09/28/2020 / By News Editors
Maëlle Gavet, a 15-year veteran of the tech industry, recalls an unsettling conversation she had at a Silicon Valley cocktail party in 2017.
(Article by Eric Spitznagel republished from NYPost.com)
Gavet was chatting with an early investor at Uber and mentioned some of the disturbing news surrounding the company’s co-founder and CEO, Travis Kalanick. There were revelations about spying on passengers, sexual harassment, a toxic macho work culture, and according to Kalanick’s own friends, his “aspirational baller syndrome.”
The investor, Gavet told The Post, just laughed and said, “Oh, no, he’s so much worse than anybody knows.” Gavet was nonplussed, asking the investor why he chose to do business with somebody so unrepentantly awful.
“He may be an asshole,” the investor told her. “But he’s my asshole.”
This was just one of the many interactions that inspired Gavet to write her new book, “Trampled by Unicorns: Big Tech’s Empathy Problem and How to Fix It” (Wiley), out Tuesday. Though Kalanick was ousted as Uber’s CEO in 2017 and stepped down from the company’s board of directors earlier this year, his psychopathic behavior is all too common among Big Tech execs, Gavet writes.
According to the Hare Psychopathy Checklist — the universally accepted diagnostic tool used to assess this disorder — a psychopathic personality includes traits such as a grandiose sense of self-worth, a lack of remorse or guilt, poor behavioral controls, pathological lying and a lack of empathy.
These attributes aren’t just present “but celebrated in Silicon Valley,” says Gavet, who once held the position of executive vice-president of global operations for Priceline Group, among other roles.
News of bad behavior by Silicon Valley CEOs — from Elon Musk’s tweeting out misinformation about the pandemic to WeWork co-founder Adam Neumann now being probed by the New York state attorney general over allegations of self-dealing — has recently become so frequent, it’s considered normal.
☆ ☆ ☆ ☆
**Task requirements:**
Copy out the article about Maëlle Gavet and Big Tech executives word for word, from start to finish.

**Source data:**
☆ ☆ ☆ ☆
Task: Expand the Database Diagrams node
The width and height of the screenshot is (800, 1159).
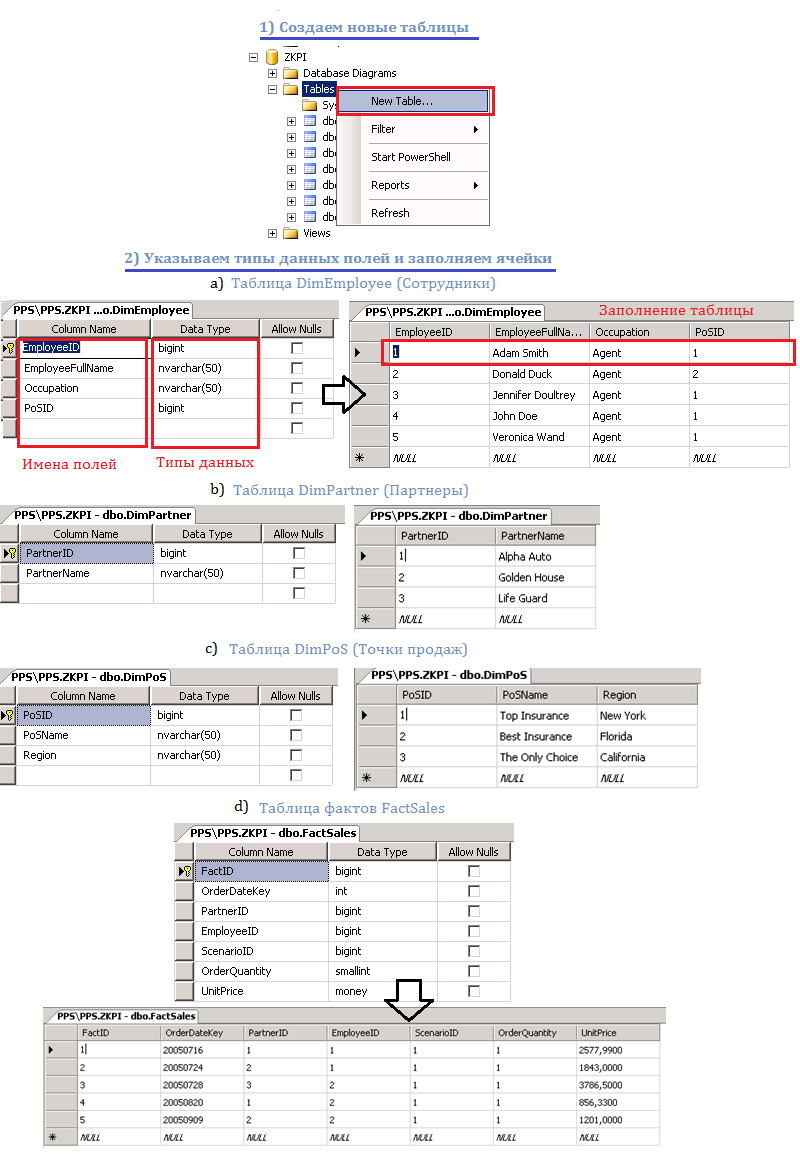Action: point(272,73)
☆ ☆ ☆ ☆
**Solution for this problem:**
09/28/2020 / By News Editors
Maëlle Gavet, a 15-year veteran of the tech industry, recalls an unsettling conversation she had at a Silicon Valley cocktail party in 2017.
(Article by Eric Spitznagel republished from NYPost.com)
Gavet was chatting with an early investor at Uber and mentioned some of the disturbing news surrounding the company’s co-founder and CEO, Travis Kalanick. There were revelations about spying on passengers, sexual harassment, a toxic macho work culture, and according to Kalanick’s own friends, his “aspirational baller syndrome.”
The investor, Gavet told The Post, just laughed and said, “Oh, no, he’s so much worse than anybody knows.” Gavet was nonplussed, asking the investor why he chose to do business with somebody so unrepentantly awful.
“He may be an asshole,” the investor told her. “But he’s my asshole.”
This was just one of the many interactions that inspired Gavet to write her new book, “Trampled by Unicorns: Big Tech’s Empathy Problem and How to Fix It” (Wiley), out Tuesday. Though Kalanick was ousted as Uber’s CEO in 2017 and stepped down from the company’s board of directors earlier this year, his psychopathic behavior is all too common among Big Tech execs, Gavet writes.
According to the Hare Psychopathy Checklist — the universally accepted diagnostic tool used to assess this disorder — a psychopathic personality includes traits such as a grandiose sense of self-worth, a lack of remorse or guilt, poor behavioral controls, pathological lying and a lack of empathy.
These attributes aren’t just present “but celebrated in Silicon Valley,” says Gavet, who once held the position of executive vice-president of global operations for Priceline Group, among other roles.
News of bad behavior by Silicon Valley CEOs — from Elon Musk’s tweeting out misinformation about the pandemic to WeWork co-founder Adam Neumann now being probed by the New York state attorney general over allegations of self-dealing — has recently become so frequent, it’s considered normal.